INTRODUCTION
Degenerative calcific valve aortic stenosis (AS) caused by atherosclerosis is an active process of calcification and ossification and is the most common form of AS.1 Calcified AS prevalence is age-dependent, and aortic stenosis prevalence is reportedly 3% in people above the age of 75 years.2Severe AS reportedly has a poor prognosis if untreated, even in the absence of symptoms. Although many doctors are aware of this fact, they are unable to persuade patients to undergo surgery because many patients often refuse it owing to the fear of surgical risks . Due to the widespread use of transcatheter aortic valve replacement (TAVR), cardiac surgeons are accumulating clinical data to prove the long-term prognosis and superior remote durability of aortic valve surgery.

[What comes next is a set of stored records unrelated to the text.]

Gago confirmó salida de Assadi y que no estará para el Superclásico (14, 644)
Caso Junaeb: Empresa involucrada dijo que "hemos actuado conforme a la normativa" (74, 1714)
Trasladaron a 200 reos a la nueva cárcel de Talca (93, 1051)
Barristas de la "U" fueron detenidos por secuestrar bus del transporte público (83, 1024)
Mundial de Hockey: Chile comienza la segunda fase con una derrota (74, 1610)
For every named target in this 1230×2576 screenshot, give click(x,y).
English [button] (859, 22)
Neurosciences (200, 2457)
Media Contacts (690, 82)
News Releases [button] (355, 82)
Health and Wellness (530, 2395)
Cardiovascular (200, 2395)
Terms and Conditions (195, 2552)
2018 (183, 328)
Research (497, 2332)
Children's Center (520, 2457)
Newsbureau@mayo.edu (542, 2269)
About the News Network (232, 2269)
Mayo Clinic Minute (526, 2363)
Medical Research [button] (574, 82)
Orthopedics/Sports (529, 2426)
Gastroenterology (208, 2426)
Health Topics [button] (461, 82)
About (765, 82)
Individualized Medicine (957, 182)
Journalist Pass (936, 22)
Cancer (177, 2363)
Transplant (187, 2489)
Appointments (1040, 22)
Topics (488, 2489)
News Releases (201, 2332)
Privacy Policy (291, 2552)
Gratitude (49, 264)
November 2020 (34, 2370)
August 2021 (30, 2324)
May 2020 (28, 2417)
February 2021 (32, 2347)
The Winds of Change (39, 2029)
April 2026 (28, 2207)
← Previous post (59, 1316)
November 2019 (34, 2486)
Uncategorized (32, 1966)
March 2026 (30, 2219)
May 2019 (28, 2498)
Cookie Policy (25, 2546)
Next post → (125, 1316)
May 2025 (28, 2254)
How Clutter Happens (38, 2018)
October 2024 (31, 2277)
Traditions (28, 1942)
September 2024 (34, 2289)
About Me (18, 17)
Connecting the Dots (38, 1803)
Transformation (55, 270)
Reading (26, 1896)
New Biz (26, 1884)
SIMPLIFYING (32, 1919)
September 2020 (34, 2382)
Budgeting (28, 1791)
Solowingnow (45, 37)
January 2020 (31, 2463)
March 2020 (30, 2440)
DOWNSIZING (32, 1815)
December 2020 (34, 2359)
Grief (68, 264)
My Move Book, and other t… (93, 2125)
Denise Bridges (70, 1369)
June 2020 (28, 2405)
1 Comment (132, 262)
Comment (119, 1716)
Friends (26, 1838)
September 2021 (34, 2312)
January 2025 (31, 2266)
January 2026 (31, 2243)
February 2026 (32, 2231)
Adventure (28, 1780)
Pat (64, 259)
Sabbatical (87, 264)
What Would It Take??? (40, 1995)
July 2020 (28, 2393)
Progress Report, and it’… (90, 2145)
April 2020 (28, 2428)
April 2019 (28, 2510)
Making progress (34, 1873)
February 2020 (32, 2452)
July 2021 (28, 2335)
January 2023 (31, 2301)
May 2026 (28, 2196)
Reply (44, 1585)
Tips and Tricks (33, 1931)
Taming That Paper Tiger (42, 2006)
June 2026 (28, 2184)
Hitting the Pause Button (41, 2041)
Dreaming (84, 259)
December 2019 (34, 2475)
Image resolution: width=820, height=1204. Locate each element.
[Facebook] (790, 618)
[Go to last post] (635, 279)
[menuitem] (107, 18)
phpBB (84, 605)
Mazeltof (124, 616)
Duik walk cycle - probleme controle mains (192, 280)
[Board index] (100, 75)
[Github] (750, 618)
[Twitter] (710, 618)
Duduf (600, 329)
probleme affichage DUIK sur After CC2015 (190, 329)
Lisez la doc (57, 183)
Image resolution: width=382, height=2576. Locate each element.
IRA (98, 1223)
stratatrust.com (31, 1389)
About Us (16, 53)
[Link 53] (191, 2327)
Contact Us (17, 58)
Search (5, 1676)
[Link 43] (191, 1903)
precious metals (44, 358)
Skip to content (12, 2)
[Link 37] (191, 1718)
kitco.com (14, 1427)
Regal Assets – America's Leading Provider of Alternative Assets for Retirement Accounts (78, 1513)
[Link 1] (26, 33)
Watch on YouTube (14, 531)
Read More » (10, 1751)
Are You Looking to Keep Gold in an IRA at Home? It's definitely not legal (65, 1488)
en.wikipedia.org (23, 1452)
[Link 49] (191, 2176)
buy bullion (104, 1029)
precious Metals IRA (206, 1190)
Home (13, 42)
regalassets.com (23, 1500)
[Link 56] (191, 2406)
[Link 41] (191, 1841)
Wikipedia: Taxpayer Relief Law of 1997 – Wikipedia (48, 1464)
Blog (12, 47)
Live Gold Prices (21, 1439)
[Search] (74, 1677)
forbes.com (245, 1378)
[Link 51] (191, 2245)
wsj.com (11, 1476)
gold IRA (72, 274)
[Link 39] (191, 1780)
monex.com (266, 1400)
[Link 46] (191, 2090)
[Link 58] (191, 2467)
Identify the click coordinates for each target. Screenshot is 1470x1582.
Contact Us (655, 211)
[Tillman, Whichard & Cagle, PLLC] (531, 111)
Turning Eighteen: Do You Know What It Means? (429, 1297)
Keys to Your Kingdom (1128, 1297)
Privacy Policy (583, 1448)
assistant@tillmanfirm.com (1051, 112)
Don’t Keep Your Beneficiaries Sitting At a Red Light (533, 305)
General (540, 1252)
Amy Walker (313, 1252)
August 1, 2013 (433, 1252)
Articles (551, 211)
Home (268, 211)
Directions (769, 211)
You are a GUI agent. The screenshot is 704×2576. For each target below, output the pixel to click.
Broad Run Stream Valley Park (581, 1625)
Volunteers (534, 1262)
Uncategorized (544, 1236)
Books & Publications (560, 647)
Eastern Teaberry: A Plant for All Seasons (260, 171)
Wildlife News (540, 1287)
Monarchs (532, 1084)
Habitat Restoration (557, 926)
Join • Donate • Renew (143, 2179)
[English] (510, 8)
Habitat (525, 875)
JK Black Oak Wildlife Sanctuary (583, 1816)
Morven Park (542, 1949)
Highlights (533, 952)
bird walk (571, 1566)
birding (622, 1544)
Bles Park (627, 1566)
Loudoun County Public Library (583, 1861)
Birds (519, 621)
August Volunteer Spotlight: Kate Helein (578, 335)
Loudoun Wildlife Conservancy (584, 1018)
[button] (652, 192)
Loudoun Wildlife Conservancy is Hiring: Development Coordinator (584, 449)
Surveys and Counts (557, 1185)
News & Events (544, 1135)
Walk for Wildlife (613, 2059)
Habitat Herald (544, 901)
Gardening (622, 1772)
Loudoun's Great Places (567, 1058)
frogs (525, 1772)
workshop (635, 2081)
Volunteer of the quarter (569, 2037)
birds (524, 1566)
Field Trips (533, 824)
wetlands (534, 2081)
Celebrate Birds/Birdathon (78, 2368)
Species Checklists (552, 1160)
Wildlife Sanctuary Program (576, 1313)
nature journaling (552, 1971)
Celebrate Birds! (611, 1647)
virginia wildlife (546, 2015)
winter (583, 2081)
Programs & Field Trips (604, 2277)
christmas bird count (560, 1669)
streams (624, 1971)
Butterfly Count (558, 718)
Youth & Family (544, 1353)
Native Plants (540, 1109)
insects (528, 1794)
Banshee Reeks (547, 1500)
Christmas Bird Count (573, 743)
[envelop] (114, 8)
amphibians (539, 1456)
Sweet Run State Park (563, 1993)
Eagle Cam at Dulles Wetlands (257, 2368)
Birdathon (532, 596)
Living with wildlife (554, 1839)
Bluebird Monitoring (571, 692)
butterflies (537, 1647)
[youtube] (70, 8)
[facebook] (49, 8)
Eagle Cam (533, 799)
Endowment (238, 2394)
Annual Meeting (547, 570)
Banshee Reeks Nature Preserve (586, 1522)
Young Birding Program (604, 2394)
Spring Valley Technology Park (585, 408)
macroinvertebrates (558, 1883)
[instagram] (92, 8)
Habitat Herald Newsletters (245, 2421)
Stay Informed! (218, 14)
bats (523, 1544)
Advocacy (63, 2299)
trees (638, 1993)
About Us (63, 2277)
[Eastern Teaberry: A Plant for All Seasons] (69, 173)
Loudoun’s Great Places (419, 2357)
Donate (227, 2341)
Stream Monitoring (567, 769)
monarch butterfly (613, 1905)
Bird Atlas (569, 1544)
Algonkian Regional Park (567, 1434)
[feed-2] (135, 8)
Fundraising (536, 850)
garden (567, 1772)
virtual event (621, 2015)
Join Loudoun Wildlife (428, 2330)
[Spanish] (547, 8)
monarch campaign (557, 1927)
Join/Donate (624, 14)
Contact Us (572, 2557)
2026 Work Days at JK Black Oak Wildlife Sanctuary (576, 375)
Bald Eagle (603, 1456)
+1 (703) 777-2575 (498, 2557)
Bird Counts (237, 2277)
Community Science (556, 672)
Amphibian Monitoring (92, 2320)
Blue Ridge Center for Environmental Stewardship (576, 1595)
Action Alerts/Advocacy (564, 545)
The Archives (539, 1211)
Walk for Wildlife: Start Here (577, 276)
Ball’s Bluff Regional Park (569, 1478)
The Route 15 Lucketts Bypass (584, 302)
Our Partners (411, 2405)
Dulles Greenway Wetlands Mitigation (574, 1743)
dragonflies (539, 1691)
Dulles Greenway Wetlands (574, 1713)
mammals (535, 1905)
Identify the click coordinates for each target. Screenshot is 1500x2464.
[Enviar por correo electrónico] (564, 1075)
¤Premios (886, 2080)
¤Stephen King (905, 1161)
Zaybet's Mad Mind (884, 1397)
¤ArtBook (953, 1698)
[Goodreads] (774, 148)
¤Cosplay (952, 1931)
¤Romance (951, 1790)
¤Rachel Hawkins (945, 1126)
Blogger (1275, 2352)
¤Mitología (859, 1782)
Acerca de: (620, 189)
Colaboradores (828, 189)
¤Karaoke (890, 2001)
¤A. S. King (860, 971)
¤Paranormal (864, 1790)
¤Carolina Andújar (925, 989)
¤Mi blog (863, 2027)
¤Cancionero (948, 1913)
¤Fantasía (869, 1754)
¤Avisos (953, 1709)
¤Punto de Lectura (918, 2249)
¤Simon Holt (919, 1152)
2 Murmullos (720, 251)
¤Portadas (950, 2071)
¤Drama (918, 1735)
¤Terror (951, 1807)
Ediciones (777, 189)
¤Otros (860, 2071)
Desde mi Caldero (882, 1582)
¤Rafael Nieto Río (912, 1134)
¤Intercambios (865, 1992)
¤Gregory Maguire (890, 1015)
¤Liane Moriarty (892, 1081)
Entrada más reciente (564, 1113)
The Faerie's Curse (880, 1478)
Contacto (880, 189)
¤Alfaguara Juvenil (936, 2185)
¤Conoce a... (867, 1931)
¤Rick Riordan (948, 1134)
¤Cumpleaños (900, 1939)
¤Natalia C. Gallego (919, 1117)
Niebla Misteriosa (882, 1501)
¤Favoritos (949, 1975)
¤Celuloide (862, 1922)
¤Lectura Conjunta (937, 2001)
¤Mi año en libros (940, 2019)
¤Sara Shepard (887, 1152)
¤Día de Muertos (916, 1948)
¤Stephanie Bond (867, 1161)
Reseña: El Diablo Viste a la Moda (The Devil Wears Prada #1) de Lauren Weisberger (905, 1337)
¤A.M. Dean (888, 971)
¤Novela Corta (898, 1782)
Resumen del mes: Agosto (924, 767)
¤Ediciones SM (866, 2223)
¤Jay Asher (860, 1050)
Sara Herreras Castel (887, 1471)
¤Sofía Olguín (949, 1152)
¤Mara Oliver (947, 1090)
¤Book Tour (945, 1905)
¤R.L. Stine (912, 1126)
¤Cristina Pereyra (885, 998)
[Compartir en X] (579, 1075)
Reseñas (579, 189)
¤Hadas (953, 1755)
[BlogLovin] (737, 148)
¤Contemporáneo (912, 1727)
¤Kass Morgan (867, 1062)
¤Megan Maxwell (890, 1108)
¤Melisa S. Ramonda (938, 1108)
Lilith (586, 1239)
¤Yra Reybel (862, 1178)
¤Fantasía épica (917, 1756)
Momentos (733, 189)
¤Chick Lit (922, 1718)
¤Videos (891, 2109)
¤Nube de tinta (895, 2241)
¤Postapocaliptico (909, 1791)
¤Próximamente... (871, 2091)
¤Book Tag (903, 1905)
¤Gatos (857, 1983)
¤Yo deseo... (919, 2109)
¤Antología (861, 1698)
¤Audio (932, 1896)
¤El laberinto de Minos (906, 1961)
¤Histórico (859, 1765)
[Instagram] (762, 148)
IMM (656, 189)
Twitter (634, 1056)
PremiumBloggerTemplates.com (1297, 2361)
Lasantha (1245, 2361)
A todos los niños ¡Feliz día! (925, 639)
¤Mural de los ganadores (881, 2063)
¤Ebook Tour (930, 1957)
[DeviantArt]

Our fundamental goal was to prove the minimal invasiveness of aortic valve surgery by applying rapid deployment aortic valve replacement (RD-AVR) to new technologies and small incision approaches. The INTUITY Elite valve (Edwards Life Sciences, Irvine, CA, USA) is designed for rapid, easy, reproducible, and safe transplantation, with reduced operative time and surgical complications.3–5However, studies reporting this prosthetic valve have vague cases and recommendations.6,7The complications of this prosthetic valve include prosthetic valve regurgitation and arrhythmias, for example, in the complete atrioventricular block or left bundle branch block. We rarely have patients who experience hemolytic anemias and heart failure due to prosthetic valve regurgitation. In particular, paravalvular regurgitation (PVL) is a rare complication with a frequency of approximately 2.7%-17.8% (Figure 1); furthermore, we have found that perivalvular regurgitation can be predicted by electrocardiography-gated 3D-CT and can be resolved by a simple procedure. We present an implantation technique for aortic valve replacement along with collected data on optimal annular size and shape. Furthermore, we report our one-year single-center experience of 38 RD-AVR cases along with data on postoperative outcomes, valve-related paravalvular leakage, and hemodynamic performance.